2006/01/01 Urdanpilleta, Marta - Ingeniaritzan doktorea Iturria: Elhuyar aldizkaria

Un matériau qui s'étire cinquante fois sans... Est-il polymère ? Est-il possible que les métaux subissent une telle déformation? Ces métaux existent et sont appelés superplastiques.
Étire et étirer sans casser
01/01/2006 Urdanpilleta, Marta
(Photo: R. Carton)

En Belgique il y a une vieille blague sur les Hollandais qui disent qu'ils ont inventé tirer une pièce et qu'ainsi ils ont obtenu de faire le premier câble d'Amsterdam à Rotterdam. Il est clair que la blague est un abus parce qu'il n'y a pas de métal qui s'allonge tellement. Cependant, en dehors de la cupidité de certains, il est surprenant la quantité de matériau métallique qui peut être allongé.

La plupart des matériaux métalliques s'allongent entre 50% et 100%, jusqu'à un maximum de double longueur, mais pas tous. Certains matériaux peuvent être étendus beaucoup plus, entre 200% et 1.000%. Et un alliage de plomb et d'étain peut être allongé de 7.000%, soit 70 fois plus. Pensons que nous avons une cuillère à dessert faite avec cet alliage, car si nous tirons les deux côtés à la fois, il atteindrait une longueur de 10 mètres. Il n'est pas surprenant que ce matériau soit appelé superplastique.

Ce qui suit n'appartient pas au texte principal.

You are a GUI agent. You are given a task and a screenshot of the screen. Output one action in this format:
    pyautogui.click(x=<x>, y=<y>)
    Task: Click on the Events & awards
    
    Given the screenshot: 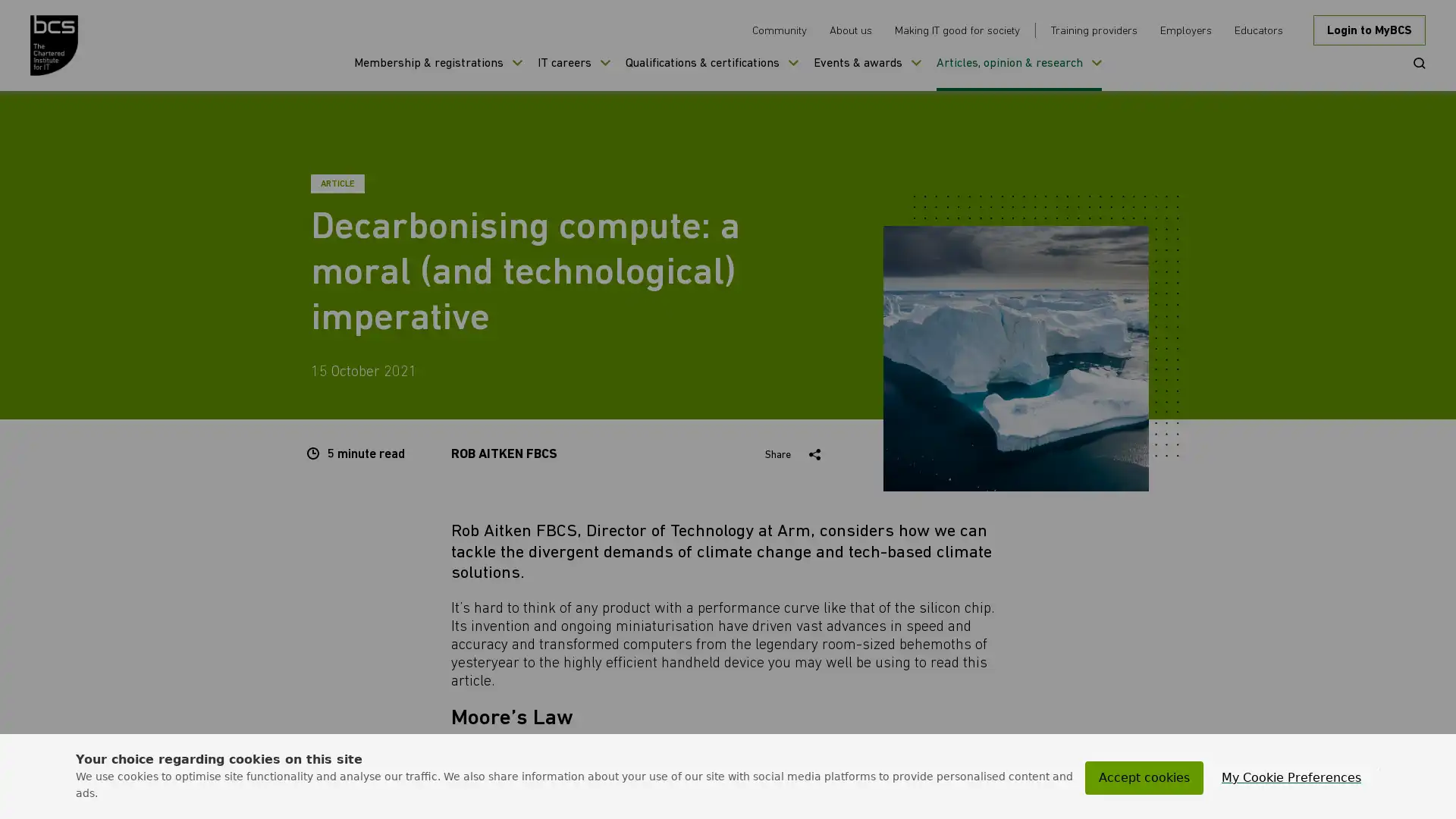 What is the action you would take?
    pyautogui.click(x=867, y=73)
    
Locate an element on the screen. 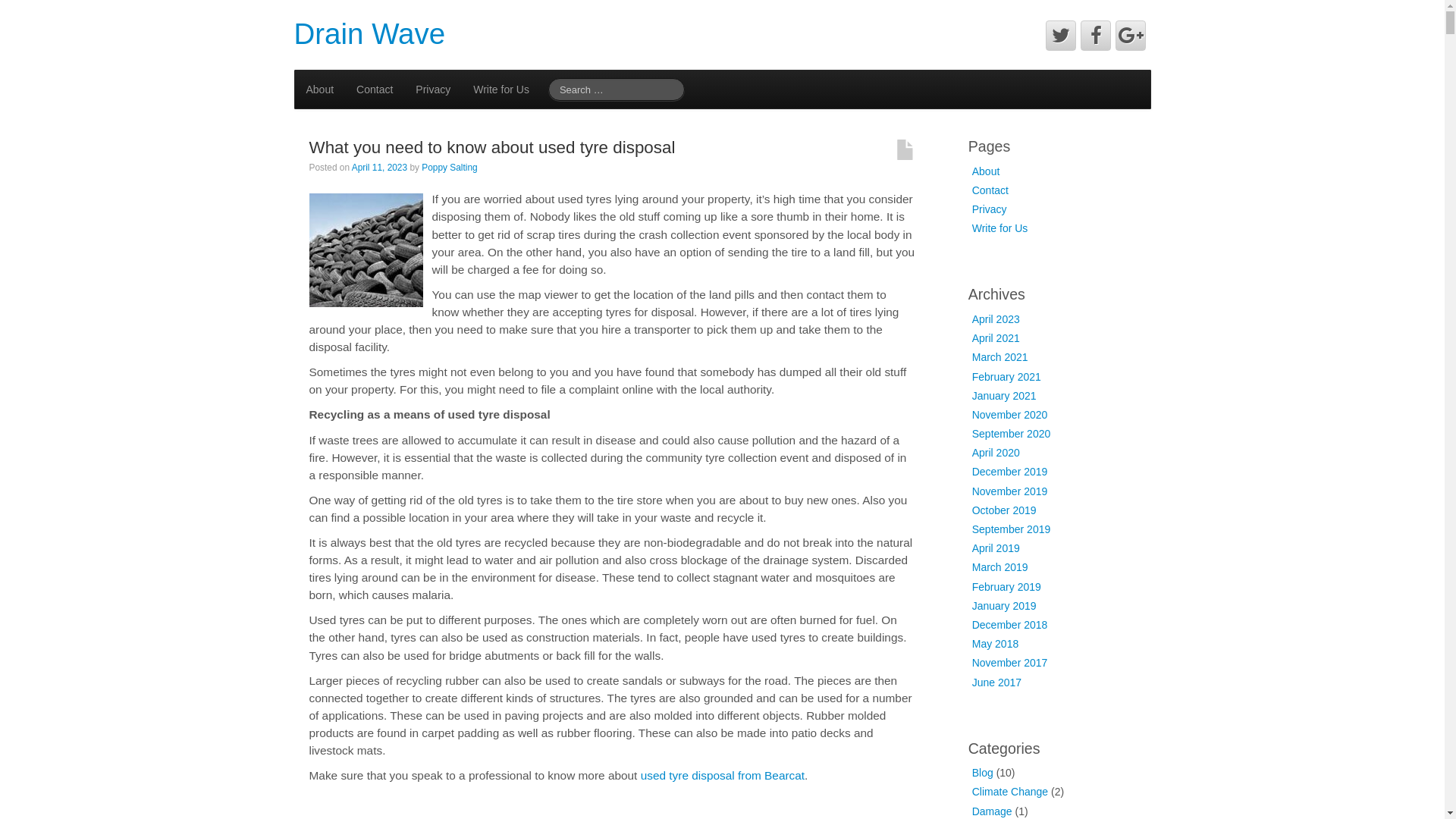 The height and width of the screenshot is (819, 1456). 'March 2019' is located at coordinates (1000, 567).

Le terme superplastique indique que ces matériaux ont une énorme capacité d'étirement. Même s'ils sont des métaux, ils sont 'très doux' dans une plage de températures et ont une petite tension suffisante pour s'étirer. Normalement, le matériau s'allonge plus facilement au-dessus de la moitié de la température de fusion. Par exemple, l'alliage de nickel a une température de fusion d'environ 1.300ºC, étant la plus grande superplasticité à environ 950ºC.

L'étude microscopique des métaux permet d'observer comment ce phénomène se produit. Rappelons qu'en général les matériaux métalliques sont polycristallins, c'est-à-dire constitués de petits cristallins. Dans chaque cristallin, les atomes sont ordonnés périodiquement. La taille de ces verres varie beaucoup en fonction de la forme de cette structure métallique: certains métaux ont des verres microscopiques, d'autres ont une taille millimétrique ou centimètre, et certains fragments de métal sont monocristales, c'est à dire, toute la pièce est un verre unique.

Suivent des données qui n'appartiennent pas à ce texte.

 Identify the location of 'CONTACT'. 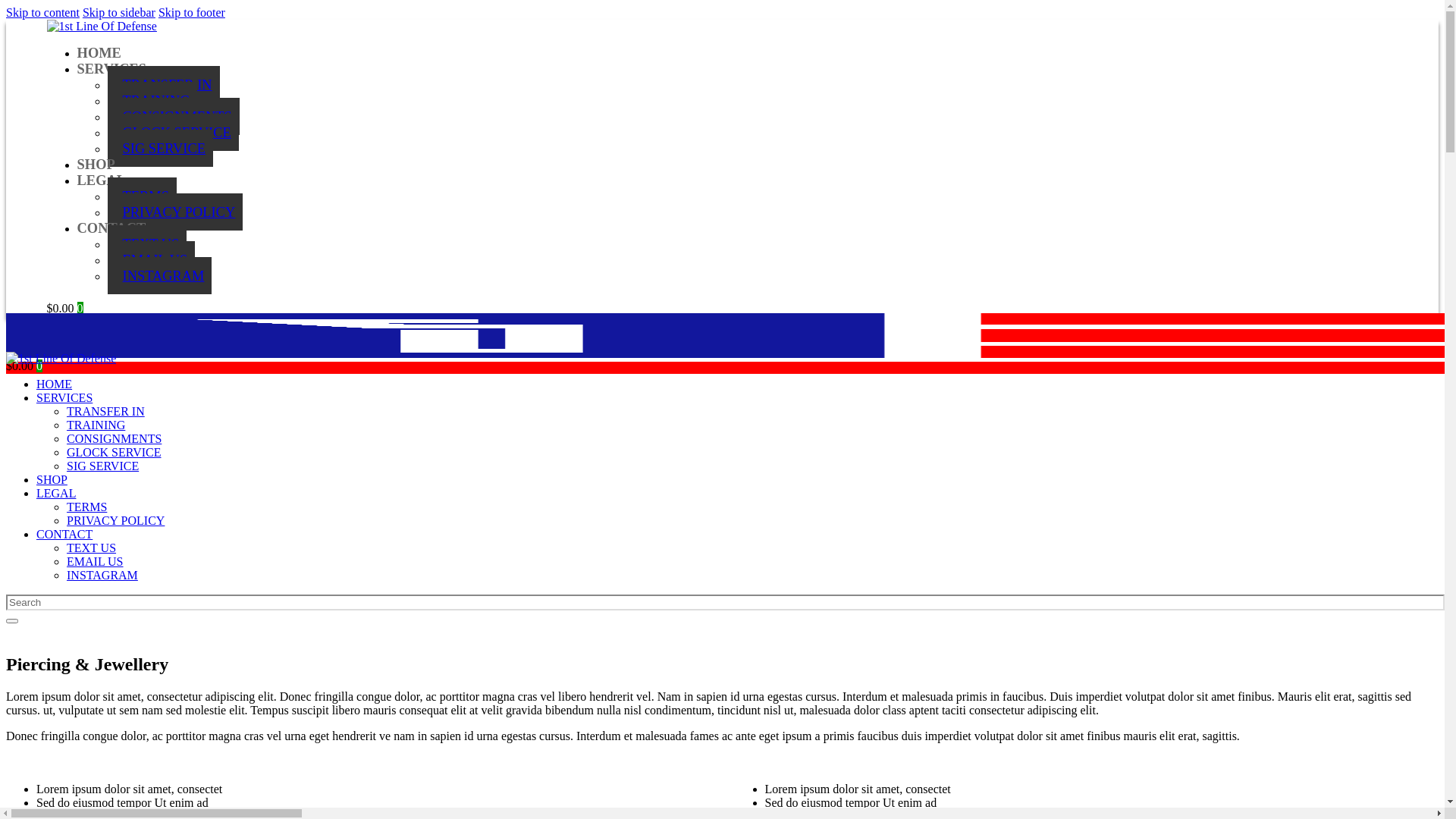
(76, 228).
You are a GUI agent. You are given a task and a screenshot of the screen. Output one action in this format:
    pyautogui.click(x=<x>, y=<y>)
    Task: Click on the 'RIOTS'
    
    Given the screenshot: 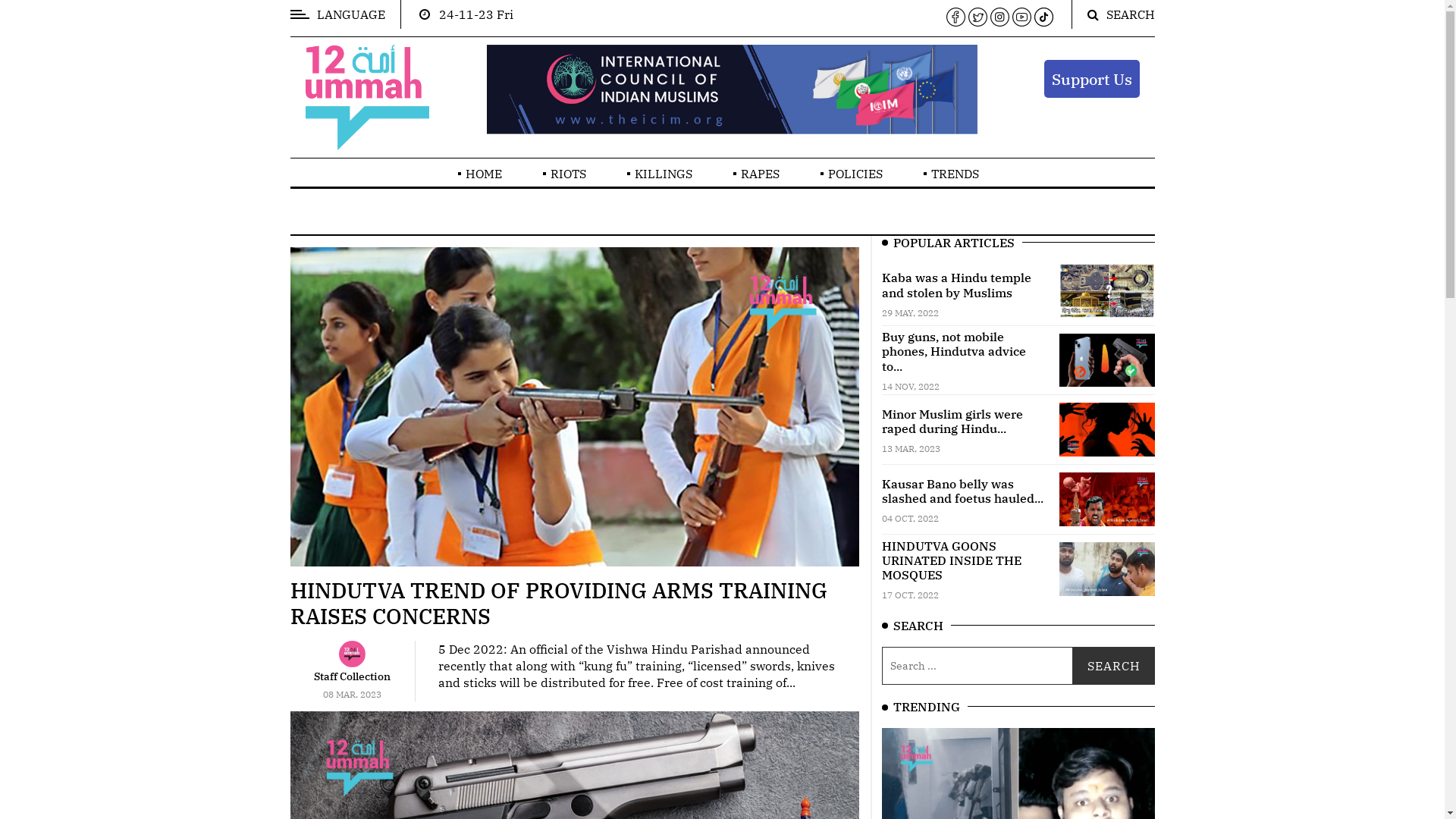 What is the action you would take?
    pyautogui.click(x=549, y=172)
    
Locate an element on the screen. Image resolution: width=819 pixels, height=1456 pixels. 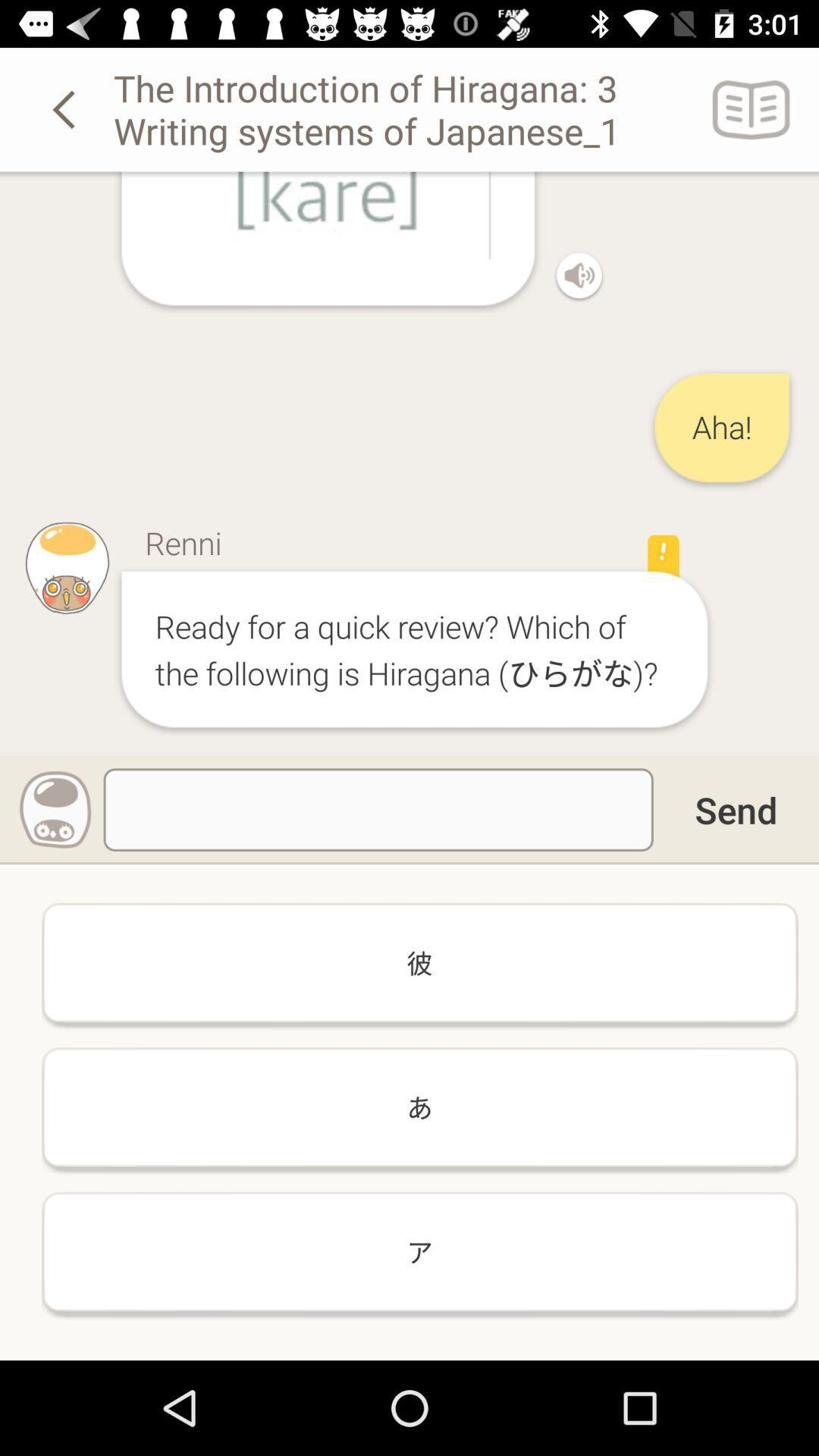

Image d'un alliage de nickel superplastique réalisé avec un microscope électronique.
M. Urdanpilleta

Eh bien, dans les superplastiques la taille de ces vitres est petite, seulement quelques microns (un micron est le millième d'un millimètre), et la clé de leur étirement est dans cette petite petitesse des cristaux: le long de la déformation les verres n'augmentent pas. Rappelez-vous que le métal doit être chauffé pour avoir un comportement superplastique, et selon la physique de base, ce réchauffement élargit les vitres et les rend plus grands. Mais cela ne se produit pas avec les métaux superplastiques, car la structure microscopique maintient une certaine taille du verre.

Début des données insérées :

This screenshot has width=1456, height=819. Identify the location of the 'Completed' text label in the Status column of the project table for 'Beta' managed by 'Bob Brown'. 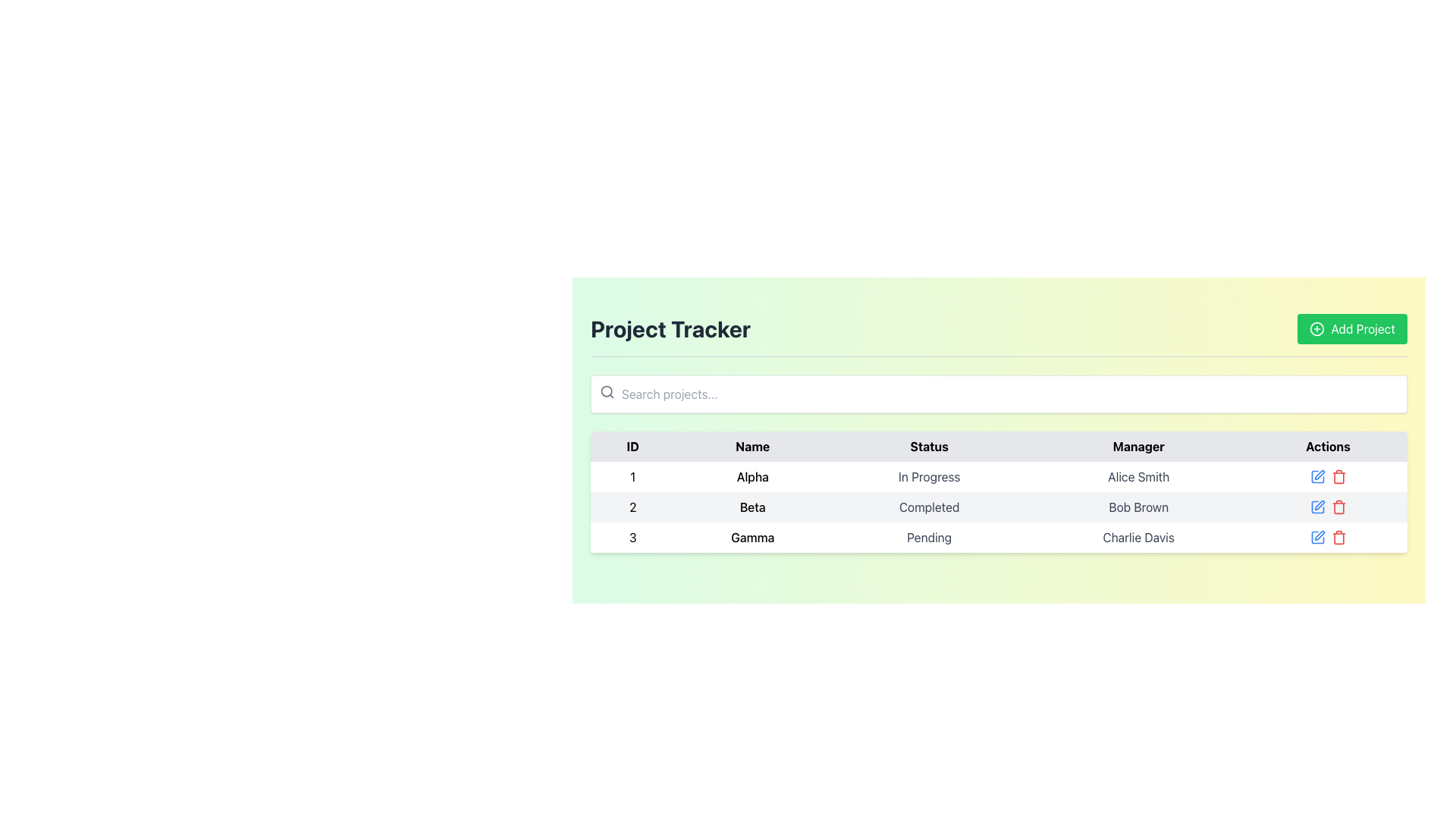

La taille des vitres ne change pas en étirant le matériau, mais modifie la taille et la position de ces vitres. En outre, ils sont généralement des matériaux biphasés, puisque le métal superplastique est constitué de deux types de cristaux de composition chimique différente. Enfin, il y a d'autres facteurs, peut-être plus techniques : par exemple, les cristaux doivent pouvoir tourner à grand angle.

Application industrielle

La plupart des matériaux métalliques s'allongent entre 50% et 100%, jusqu'à un maximum de double longueur, mais pas tous.
G. Roa

Il était nécessaire dans l'industrie, en particulier dans l'industrie aéronautique. Dans ce domaine, on utilise principalement des alliages de titane, d'aluminium et de nickel, combinant formage superplastique et soudage de diffusion pour produire des pièces de morphologie complexe. La combinaison des deux procédés permet d'obtenir les pièces en une seule opération, en réduisant le coût du matériau et en réduisant le temps de production par rapport aux techniques conventionnelles. Les pièces obtenues ont une excellente finition superficielle et sont très légères. Cependant, cette technique présente également des inconvénients que le matériau de départ est coûteux et que l'épaisseur des pièces finies n'est pas uniforme.

Il existe de nombreuses façons de travailler avec des superplastiques, peut-être la technique la plus commune est la formation dite de gonflage. Ce procédé a la forme d'un soufflage de verre : dans un appareil étanche, sur une feuille superplastique située à côté d'un moule, on introduit du gaz argon à une pression pas très élevée et la lame adopte la forme du moule. Les machines à pression extrême sont les plus courantes dans l'industrie, mais pour traiter les métaux superplastiques, il suffit de 10 mégapascales, soit environ cent fois la pression atmosphérique.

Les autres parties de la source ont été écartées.